İlhami
NALBANTOĞLU
Tarihçiler
tarafından “Oğuz Taifesi Şehri” diye adlandırılan ve Ortaçağ Türk İslam
dünyasının en önemli kültür ve sanat merkezlerinden biri olan Ahlat, bu
özelliğinden dolayı “”Kubbe-tül İslam adı ile de anılmıştır.
Bugün ise
geçmişteki bu parlak döneminden dolayı Türkiye’nin “Tapu Senedi” olarak
tanımlanan Ahlat, dünü günümüze bağlayan bir köprü görevi görmektedir.
Ahlat,
Doğu Anadolu’da Van Gölü’nün kuzeybatı kıyısında Bitlis İli’ne bağlı 25.000 nüfuslu
tarihi bir kenttir. Yüzölçümü 1044
km. karedir. Eski adı Hilat olan Ahlat’ın eski kent merkezi, 4,5 km. eninde, 11 km. boyunda, yaklaşık 49,5 km. karelik bir alan
üzerinde kurulmuş 9 mahalleden oluşmaktadır.
Roma, Med,
Pers, Bizans gibi devletlerin hakimiyetinin yaşandığı, İslamiyet’in doğuşunu
takip eden yıllarda bu dini yaymak için at koşturan Müslümanların fethetmek
için kan döktüğü Ahlat, 1071 yılında büyük kumandan Alparslan’ın Bizanslıları
bozguna uğratmasıyla, Türklerin Anadolu’yu yurt edinmelerinde çok önemli rol
oynamıştır.
Alparslan,
Anadolu kapılarını Türklere açarken savaşa Ahlat’ta hazırlanmış, Bizans
kuvvetleri ile ilk çarpışmalar Ahlat’ın kuzey sırtlarındaki Sütey Yaylası mevkiinde başlamıştır. Büyük
kumandan Alparslan, burada Cuma namazını kılmış, atının kuyruğunu bağlanmış,
ordusunun moral ve motivasyonunun sağladığı etkili konuşmasını yapıp düşman
üzerine yürümüştür.
Türklerin
Anadolu’ya ilk geldikleri yıllardan itibaren sürekli yurt edindikleri bu
merkezde
Roma ve
Bizans dönemleri de dahil olmak üzere her dönemden kalma değişik tarihi
kalıntılara rastlanmaktadır.

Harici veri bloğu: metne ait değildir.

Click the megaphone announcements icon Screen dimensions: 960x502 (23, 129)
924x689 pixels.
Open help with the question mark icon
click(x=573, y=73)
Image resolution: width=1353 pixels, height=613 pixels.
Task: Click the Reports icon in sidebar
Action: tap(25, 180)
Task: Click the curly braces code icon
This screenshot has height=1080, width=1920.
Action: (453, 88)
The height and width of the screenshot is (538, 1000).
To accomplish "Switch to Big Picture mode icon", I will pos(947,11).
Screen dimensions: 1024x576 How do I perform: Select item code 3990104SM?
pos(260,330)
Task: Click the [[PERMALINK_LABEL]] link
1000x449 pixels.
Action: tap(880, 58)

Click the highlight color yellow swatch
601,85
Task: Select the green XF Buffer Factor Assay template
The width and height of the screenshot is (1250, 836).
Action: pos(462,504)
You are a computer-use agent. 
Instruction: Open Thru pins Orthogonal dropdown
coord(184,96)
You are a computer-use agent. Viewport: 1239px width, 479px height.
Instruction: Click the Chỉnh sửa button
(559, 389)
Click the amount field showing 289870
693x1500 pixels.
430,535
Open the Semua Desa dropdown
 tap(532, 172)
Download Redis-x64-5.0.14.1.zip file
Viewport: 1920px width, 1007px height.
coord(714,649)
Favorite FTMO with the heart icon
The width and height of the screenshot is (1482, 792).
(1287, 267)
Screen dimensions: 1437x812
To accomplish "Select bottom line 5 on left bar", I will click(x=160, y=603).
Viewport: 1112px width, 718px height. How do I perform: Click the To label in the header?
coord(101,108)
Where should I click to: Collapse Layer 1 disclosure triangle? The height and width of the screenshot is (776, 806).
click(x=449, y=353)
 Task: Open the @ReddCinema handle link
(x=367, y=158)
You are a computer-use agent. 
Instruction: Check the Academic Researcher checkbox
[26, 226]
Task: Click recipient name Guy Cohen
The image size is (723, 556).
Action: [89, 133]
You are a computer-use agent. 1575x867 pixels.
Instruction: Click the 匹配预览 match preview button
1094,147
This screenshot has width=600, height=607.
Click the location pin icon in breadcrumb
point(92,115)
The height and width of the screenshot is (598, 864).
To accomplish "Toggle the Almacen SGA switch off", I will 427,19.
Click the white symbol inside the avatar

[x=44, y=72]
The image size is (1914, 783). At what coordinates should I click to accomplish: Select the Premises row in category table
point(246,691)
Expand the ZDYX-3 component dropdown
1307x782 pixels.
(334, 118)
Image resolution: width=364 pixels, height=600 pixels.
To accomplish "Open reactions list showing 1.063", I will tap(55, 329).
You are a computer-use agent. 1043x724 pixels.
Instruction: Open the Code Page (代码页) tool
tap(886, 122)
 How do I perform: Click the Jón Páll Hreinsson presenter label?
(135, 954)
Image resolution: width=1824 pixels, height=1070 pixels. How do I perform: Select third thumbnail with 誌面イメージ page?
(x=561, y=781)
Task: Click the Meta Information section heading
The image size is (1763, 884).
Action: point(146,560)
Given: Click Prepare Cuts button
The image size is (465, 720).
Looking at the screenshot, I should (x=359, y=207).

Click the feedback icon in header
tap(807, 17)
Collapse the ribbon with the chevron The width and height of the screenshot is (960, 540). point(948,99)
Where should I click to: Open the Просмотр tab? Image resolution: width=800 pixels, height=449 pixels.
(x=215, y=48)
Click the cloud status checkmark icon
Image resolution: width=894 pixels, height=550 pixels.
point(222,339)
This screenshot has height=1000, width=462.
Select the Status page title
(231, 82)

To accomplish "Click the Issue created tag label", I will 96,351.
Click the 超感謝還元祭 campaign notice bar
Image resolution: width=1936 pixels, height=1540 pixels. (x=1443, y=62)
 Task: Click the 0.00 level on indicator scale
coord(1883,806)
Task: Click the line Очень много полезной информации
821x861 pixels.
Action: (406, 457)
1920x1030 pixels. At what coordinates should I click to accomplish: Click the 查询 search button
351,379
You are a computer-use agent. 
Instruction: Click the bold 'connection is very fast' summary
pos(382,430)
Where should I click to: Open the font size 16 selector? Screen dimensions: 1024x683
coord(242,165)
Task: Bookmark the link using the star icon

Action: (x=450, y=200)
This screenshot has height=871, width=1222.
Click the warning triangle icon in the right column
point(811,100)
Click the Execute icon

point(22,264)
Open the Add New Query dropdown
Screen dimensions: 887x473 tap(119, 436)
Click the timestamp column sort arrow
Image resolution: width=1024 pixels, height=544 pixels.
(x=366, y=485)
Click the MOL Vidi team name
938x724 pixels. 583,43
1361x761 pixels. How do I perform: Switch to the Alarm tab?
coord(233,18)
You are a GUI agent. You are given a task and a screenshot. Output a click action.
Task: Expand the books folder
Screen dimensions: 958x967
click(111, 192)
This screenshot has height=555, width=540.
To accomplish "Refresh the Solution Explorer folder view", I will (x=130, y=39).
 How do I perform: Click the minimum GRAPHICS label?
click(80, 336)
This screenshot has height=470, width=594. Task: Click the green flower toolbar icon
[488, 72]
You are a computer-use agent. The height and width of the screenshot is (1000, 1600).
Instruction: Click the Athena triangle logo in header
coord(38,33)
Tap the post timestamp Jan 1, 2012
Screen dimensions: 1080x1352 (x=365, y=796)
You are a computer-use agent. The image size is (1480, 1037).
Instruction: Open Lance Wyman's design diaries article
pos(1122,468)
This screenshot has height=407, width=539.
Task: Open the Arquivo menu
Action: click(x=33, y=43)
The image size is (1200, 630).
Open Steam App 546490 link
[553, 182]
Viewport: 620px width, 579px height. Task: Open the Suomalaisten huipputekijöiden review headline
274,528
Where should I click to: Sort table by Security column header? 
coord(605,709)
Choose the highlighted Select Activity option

Bu kalıntılardan en önemlileri kuşkusuz Müslüman
Türklere ait olanlarıdır. Ahlat’ta değişik zamanlarda üç ayrı kale inşa
edilmiştir. Birinci ve ikinci kalelerin kalıntıları dururken, üçüncü ve sonuncu
kale, bütün ihtişamıyla günümüze dek ayakta kalmayı başarmıştır. Van Gölü’nün
hemen kıyısında yapılmış olan bu kalenin
yapımına Kanuni Sultan Süleyman zamanında başlanmış olup II. Selim zamanında
bitirilmiştir.(1568) Kalenin yapımında büyük sanatkar Mimar Sinan ve Zal
Paşa’nın görevlendirildikleri belirtilmektedir. Kale, iç ve dış kale olmak
üzere iki bölümden oluşmaktadır. Kalenin içinde İskender Paşa ve Kadı Mahmut
adlarında iki büyük cami vardır. İskender Paşa Camii (1564-1565) yıllarında,
Kadı Mahmut Camii ise (1584-1597)
yılları arasında tamamen Osmanlı mimarisi tarzında inşa edilmişlerdir.
Ahlat’taki
kümbetlerin en büyüğü Usta Şakirt Kümbeti’dir. Kare biçimli bir kaide üzerinde
yükselen bu kümbetin tezyini, işleme ve dekorasyonu son derece göz alıcıdır.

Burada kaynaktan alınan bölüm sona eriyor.